# [DIRECTIONS FOR THIS TASK]
Pick out every line of the entries below where "title" occurs, and copy those lines.

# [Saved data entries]

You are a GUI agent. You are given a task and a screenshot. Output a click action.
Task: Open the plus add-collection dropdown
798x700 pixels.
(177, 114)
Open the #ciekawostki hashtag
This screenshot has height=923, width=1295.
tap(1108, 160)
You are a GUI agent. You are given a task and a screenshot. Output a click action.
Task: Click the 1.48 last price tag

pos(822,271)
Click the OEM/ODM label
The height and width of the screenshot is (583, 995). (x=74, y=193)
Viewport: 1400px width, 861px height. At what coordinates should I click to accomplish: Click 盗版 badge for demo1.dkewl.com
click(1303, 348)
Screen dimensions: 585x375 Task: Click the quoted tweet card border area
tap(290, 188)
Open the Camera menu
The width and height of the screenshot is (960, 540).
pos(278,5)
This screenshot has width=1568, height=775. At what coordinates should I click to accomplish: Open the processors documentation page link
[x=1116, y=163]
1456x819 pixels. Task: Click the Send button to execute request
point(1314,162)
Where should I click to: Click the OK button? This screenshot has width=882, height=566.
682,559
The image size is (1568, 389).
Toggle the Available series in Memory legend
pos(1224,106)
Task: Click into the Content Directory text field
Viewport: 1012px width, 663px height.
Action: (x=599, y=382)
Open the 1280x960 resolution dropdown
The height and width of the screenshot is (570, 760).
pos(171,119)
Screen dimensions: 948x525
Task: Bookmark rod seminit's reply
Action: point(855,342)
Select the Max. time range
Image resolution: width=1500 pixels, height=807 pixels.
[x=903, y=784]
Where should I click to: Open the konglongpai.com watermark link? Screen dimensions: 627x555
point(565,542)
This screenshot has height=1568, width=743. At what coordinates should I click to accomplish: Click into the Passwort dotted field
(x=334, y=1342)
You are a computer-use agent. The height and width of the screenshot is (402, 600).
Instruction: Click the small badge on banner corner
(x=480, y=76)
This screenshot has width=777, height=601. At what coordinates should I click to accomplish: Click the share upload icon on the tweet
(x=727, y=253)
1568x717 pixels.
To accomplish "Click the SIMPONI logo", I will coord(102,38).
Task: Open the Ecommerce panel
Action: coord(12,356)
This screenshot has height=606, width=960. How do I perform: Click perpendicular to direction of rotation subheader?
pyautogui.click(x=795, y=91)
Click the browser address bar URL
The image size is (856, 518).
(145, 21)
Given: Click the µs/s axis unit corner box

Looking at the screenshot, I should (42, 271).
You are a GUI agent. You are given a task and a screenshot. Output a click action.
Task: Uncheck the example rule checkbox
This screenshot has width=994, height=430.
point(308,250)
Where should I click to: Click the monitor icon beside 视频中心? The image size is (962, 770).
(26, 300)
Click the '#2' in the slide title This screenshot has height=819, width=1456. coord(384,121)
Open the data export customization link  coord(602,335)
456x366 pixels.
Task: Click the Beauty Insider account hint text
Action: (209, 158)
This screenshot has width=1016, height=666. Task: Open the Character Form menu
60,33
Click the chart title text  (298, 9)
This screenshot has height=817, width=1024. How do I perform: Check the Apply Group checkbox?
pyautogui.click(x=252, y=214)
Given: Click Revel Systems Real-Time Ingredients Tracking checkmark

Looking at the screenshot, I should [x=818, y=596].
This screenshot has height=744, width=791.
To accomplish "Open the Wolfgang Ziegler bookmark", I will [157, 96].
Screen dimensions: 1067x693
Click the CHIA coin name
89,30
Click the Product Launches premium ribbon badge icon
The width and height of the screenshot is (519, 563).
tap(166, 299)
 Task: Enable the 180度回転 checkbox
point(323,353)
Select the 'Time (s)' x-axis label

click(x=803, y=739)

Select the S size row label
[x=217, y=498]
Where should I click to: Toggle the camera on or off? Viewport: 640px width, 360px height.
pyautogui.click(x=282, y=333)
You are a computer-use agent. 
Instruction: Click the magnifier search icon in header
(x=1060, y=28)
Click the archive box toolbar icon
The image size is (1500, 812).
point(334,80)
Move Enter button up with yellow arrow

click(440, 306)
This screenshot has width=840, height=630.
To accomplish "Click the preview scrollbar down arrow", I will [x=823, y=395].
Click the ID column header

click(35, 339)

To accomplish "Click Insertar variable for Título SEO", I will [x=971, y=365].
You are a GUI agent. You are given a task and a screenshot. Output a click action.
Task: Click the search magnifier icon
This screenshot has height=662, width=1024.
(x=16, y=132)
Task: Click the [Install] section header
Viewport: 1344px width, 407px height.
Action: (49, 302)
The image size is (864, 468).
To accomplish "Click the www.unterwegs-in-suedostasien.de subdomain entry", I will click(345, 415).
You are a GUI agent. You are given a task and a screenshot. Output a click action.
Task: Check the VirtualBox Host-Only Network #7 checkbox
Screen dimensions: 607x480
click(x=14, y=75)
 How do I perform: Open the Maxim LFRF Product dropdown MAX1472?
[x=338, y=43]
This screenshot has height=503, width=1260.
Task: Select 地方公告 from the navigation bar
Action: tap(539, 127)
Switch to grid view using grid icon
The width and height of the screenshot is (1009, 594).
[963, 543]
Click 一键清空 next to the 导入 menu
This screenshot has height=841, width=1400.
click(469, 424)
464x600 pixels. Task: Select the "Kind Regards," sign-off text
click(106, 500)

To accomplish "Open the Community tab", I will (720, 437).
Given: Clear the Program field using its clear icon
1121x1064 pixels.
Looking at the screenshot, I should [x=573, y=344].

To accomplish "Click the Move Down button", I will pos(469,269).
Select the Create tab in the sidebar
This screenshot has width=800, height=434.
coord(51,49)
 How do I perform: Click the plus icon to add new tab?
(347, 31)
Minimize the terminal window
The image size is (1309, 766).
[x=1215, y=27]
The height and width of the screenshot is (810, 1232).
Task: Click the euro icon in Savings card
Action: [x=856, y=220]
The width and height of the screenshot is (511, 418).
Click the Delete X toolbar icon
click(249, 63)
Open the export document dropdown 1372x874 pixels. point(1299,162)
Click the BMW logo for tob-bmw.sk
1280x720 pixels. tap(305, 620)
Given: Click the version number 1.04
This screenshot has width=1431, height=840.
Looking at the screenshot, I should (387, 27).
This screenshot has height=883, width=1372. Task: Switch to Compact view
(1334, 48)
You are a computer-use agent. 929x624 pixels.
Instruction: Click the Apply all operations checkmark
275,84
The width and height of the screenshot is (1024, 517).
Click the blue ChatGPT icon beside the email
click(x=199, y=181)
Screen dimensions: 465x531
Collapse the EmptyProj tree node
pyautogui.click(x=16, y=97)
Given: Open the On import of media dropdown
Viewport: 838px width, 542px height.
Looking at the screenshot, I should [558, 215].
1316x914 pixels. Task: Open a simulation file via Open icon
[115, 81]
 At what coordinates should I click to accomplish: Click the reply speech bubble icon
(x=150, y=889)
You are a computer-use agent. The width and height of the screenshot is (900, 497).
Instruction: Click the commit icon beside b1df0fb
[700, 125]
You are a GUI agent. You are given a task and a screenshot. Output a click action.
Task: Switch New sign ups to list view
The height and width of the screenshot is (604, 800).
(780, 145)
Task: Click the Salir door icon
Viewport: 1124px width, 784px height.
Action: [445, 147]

# [RESULT BELOW]
Click the '#2' in the slide title This screenshot has height=819, width=1456. coord(384,121)
Click the chart title text  (298, 9)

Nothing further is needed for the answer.